Unfortunately, email does not yet allow one to paste diagrams directly into
the main body of the letter, so you will have to do your best with some crude
visualisations.

< The Biomechanics and Physiology of Flexibility

Siff M C   "Supertraining"   2000  (from Chs 1 and 3)

..... It is relatively meaningless to discuss muscle action without
considering the role played by the connective tissues associated with muscle.
  These tissues occur in the form of sheaths around muscle and its sub-units
at all levels, as linkages between myosin filaments,  as Z-discs at the ends
of muscle filaments, and as tendons at the ends of muscles.   Not only do
they protect, connect and enclose muscle tissue, but they play a vital role
in determining the range of joint movement (or flexibility), and improving
the efficiency of movement by storing and releasing elastic energy derived
from muscle contraction.....

All muscle comprises a contractile component, the actin-myosin system,  and a
non-contractile component, the connective tissue.   In mechanical terms,
muscle may be analysed  further (according to Levin & Wyman, 1927) in terms
of a contractile component in series with a series elastic component (SEC)
and in parallel with a parallel elastic component (PEC), as illustrated in
Figure 1.19.    Although the anatomical location of these elements has not
been precisely identified, the PEC probably comprises sarcolemma, rest-state
cross-bridging, and tissues such as the sheaths around the muscle and its
sub-units.  On the other hand, the SEC is considered to include tendon, the
cross-bridges, myofilaments, titin filaments and the Z-discs.  Of these
elements, the myofilaments apparently provide the greatest contribution to
the SEC (Suzuki & Sugi, 1983).

The PEC is responsible for the force exerted by a relaxed muscle when it is
stretched beyond its resting length, whereas the SEC is put under tension by
the force developed in actively contracted muscle.  The mechanical energy
stored by the PEC is small and contributes little to the energy balance of
exercise (Cavagna, 1977).  On the other hand, considerable storage of energy
occurs in the SEC, since an actively contracted muscle resists stretching
with great force, particularly if the stretching is imposed rapidly.  This
resistive force, exerted at the extremities of the muscle, and not the direct
lengthening of contracted muscle, is responsible for the storage of elastic
energy within the SEC.

Furthermore, it has been shown that mechanical strain imposed by stretching a
contracted muscle is smaller in a muscle with a preponderance of ST (slow
twitch) fibres, whereas the stored elastic energy is greater in FT fibres
(Komi, 1984). The same study has also suggested that the elasticity of the
SEC in a slow muscle is greater than that in a fast muscle.  These
differences are largely due to the fact that the concentration  of collagen
is higher in slow muscle than in fast muscle (Kovanen et al, 1984).  Such
findings agree with basic analysis of slow and fast movements.   The high
stiffness and low strain of a slow muscle clearly is most appropriate for
muscle function which is intended for continuous support of posture.
Conversely, the lower stiffness, greater compliance and lower elasticity of a
strongly contracting fast muscle is eminently suited to enhancing speed and
efficiency of movement.  Further research has indicated that the differences
in mechanical properties between fast and slow muscles in response to passive
stretching are to a large extent due to their content of collagen.

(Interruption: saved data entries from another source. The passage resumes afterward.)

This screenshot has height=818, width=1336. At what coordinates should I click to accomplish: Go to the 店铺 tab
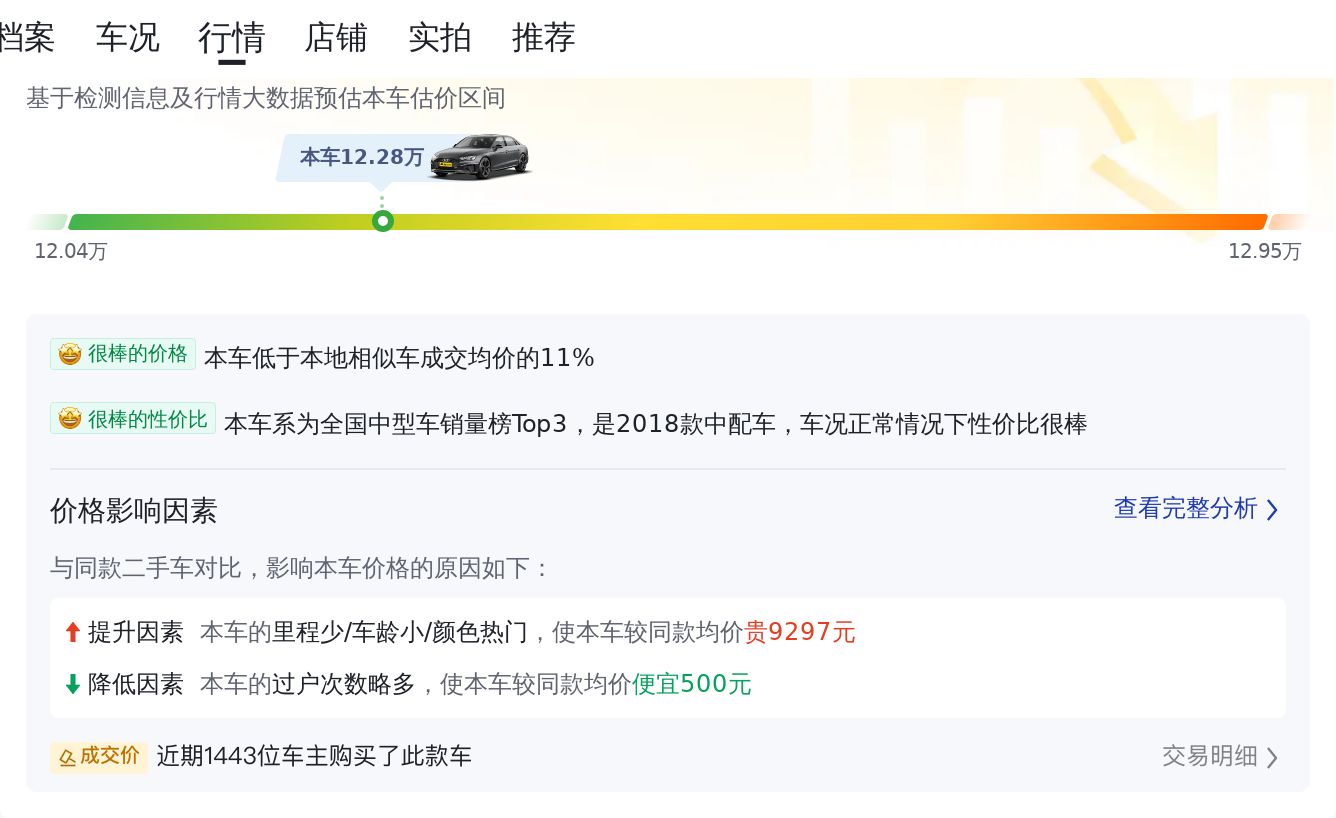336,38
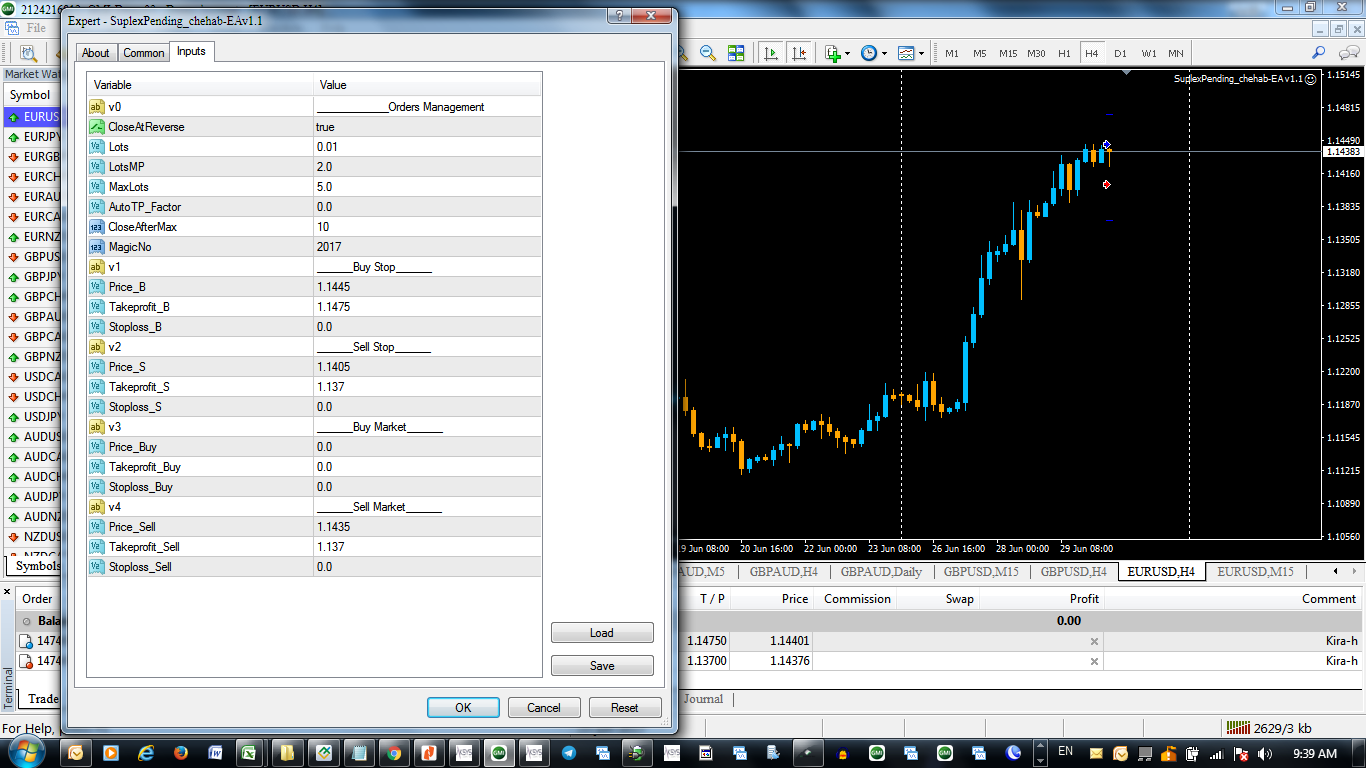1366x768 pixels.
Task: Switch to the Common tab
Action: point(144,53)
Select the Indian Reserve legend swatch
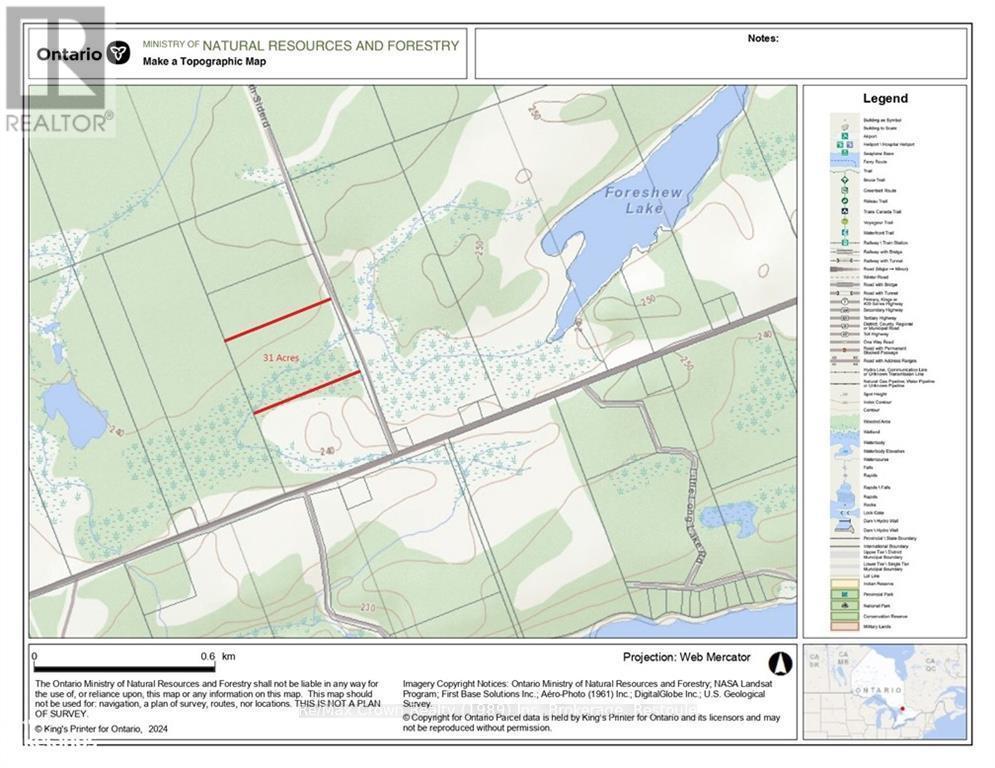This screenshot has width=995, height=768. (x=844, y=583)
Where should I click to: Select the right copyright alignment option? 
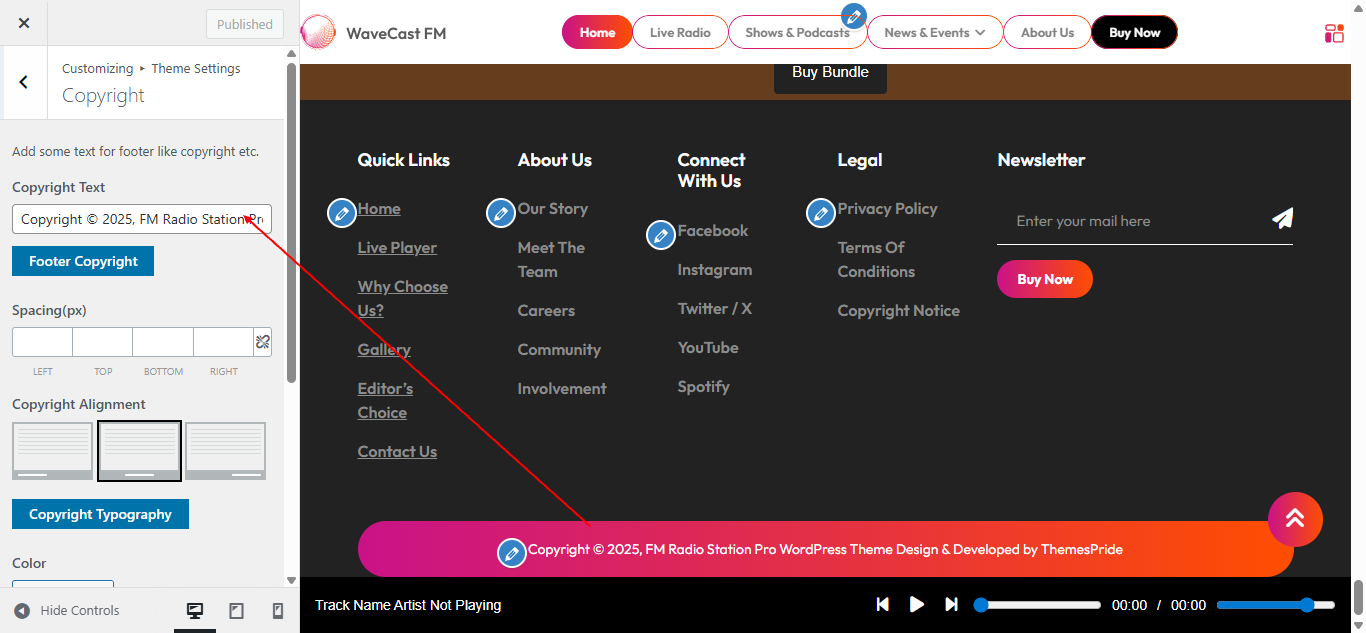coord(225,450)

In addition to the differences regarding the collagenous component of muscle,
there are also differences in terms of the muscle fibres.  Apparently ST
fibres may be able to sustain cross-bridge attachments for longer periods
than FT fibres.  Therefore, prolonged muscle contraction would tend to be
more easily maintained in slow postural (tonic) than in fast (phasic)
muscles.  Consequently, stretching procedures would have to be applied for
longer periods on slow muscles to significantly enhance their flexibility.

The muscle fibres can also stretch passively and store elastic energy, like
tendons. In this respect, the myosin cross-bridges that are considered to
pull the actin filaments between the myosin filaments during muscle
contraction, are known to be compliant structures which may stretch
considerably before they detach from the activated sites on the actin
filaments. It is believed that this compliance may be caused by rotation of
the meromyosin heads of the cross-bridges and by elongation of its tail,
which appears to have a helical structure that would promote extensibility
(Huxley, 1974).  In other words, even a contracted muscle can stretch, not
only due to its collagenous component, but also due to its contractile tissue.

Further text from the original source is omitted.